De las 13 vulnerabilidades, ocho tienen una gravedad crítica y una puntuación CVSS de 9,6 sobre 10,0. Las cinco debilidades restantes tienen una gravedad alta, cuatro de ellas con una puntuación CVSS de 7,6 y una con una puntuación de 8,3.
Los defectos más graves se enumeran a continuación:
- CVE-2024-23472 – Vulnerabilidad de divulgación de información y eliminación arbitraria de archivos en directorios ARM de SolarWinds
- CVE-2024-28074 – Vulnerabilidad de ejecución remota de código de deserialización interna ARM de SolarWinds
- CVE-2024-23469 – Solarwinds ARM expuso una vulnerabilidad de ejecución remota de código mediante un método peligroso
- CVE-2024-23475 – Vulnerabilidad de divulgación de información y travesía ARM de Solarwinds
- CVE-2024-23467 – Vulnerabilidad de ejecución remota de código transversal ARM en Solarwinds
- CVE-2024-23466 – Vulnerabilidad de ejecución remota de código en directorios ARM de Solarwinds
- CVE-2024-23470 – UserScriptHumster de Solarwinds ARM expuso una vulnerabilidad de ejecución remota de comandos mediante un método peligroso
- CVE-2024-23471 – Vulnerabilidad de ejecución remota de código en directorio CreateFile de Solarwinds ARM
La explotación exitosa de las vulnerabilidades mencionadas anteriormente podría permitir a un atacante leer y eliminar archivos y ejecutar código con privilegios elevados.

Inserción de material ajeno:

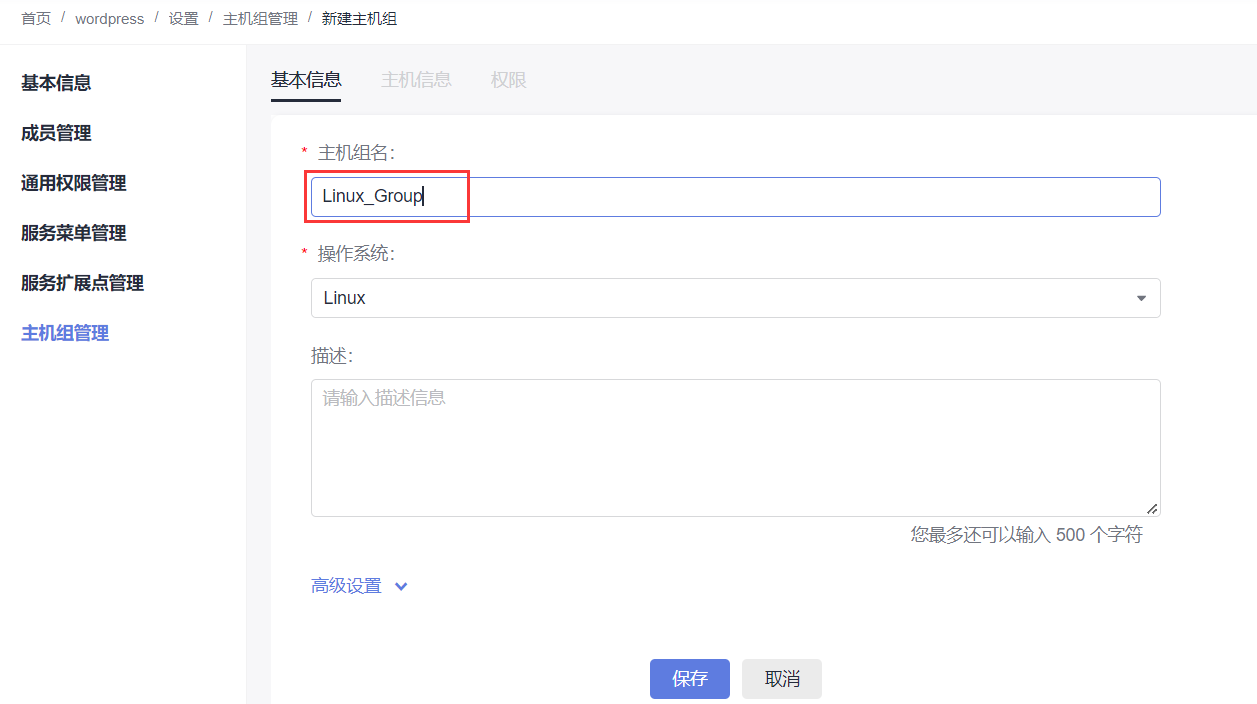This screenshot has width=1257, height=704.
Task: Grab the description textarea resize handle
Action: coord(1152,509)
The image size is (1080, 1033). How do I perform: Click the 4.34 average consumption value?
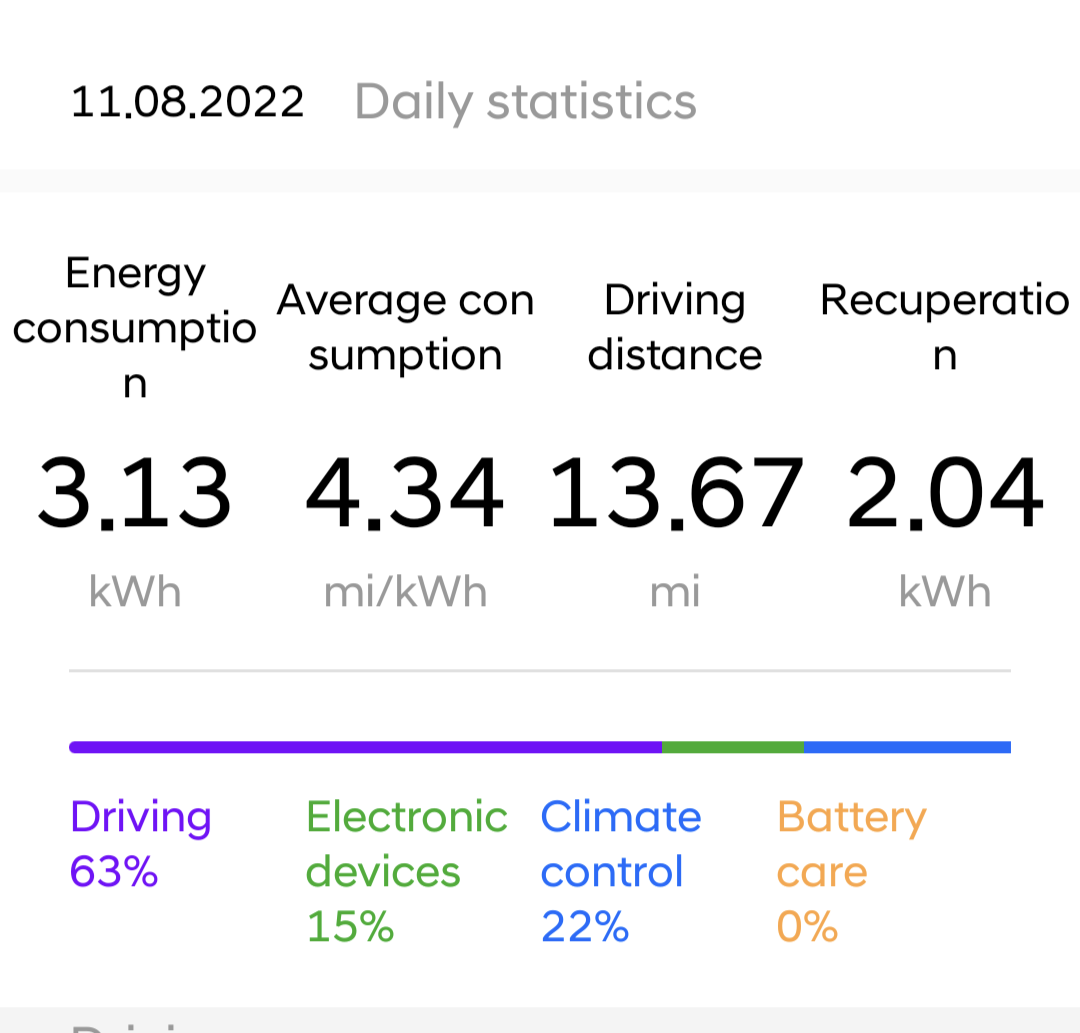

Las deficiencias se han solucionado en la versión 2024.3, publicada el 17 de julio de 2024, tras la divulgación responsable como parte de la Iniciativa Zero Day de Trend Micro (ZDI).
El desarrollo se produce después de que la Agencia de Seguridad de Infraestructura y Ciberseguridad de EE. UU. (CISA) colocara una falla de travesía de ruta de alta gravedad en SolarWinds Serv-U Path (CVE-2024-28995, puntaje CVSS: 8.6) en su catálogo de Vulnerabilidades Explotadas Conocidas (KEV) luego de informes de explotación activa en la naturaleza.
La empresa de seguridad de redes fue víctima de un importante ataque a la cadena de suministro en 2020 después de que el mecanismo de actualización asociado con su plataforma de gestión de red Orion fuera comprometido por piratas informáticos rusos APT29 para distribuir código malicioso a clientes posteriores como parte de una campaña de espionaje cibernético de alto perfil.
La violación llevó a la Comisión de Bolsa y Valores de Estados Unidos (SEC) a archivo una demanda contra SolarWinds y su director de seguridad de la información (CISO) en octubre pasado alegando que la empresa no reveló información material adecuada a los inversores sobre los riesgos de ciberseguridad.
Sin embargo, gran parte de las reclamaciones relativas a la demanda fueron… expulsado por el Tribunal de Distrito de los Estados Unidos para el Distrito Sur de Nueva York el 18 de julio, declarando que «estos no alegan de manera plausible deficiencias procesables en el informe de la compañía sobre el ataque cibernético» y que «se basan inadmisiblemente en la retrospectiva y la especulación».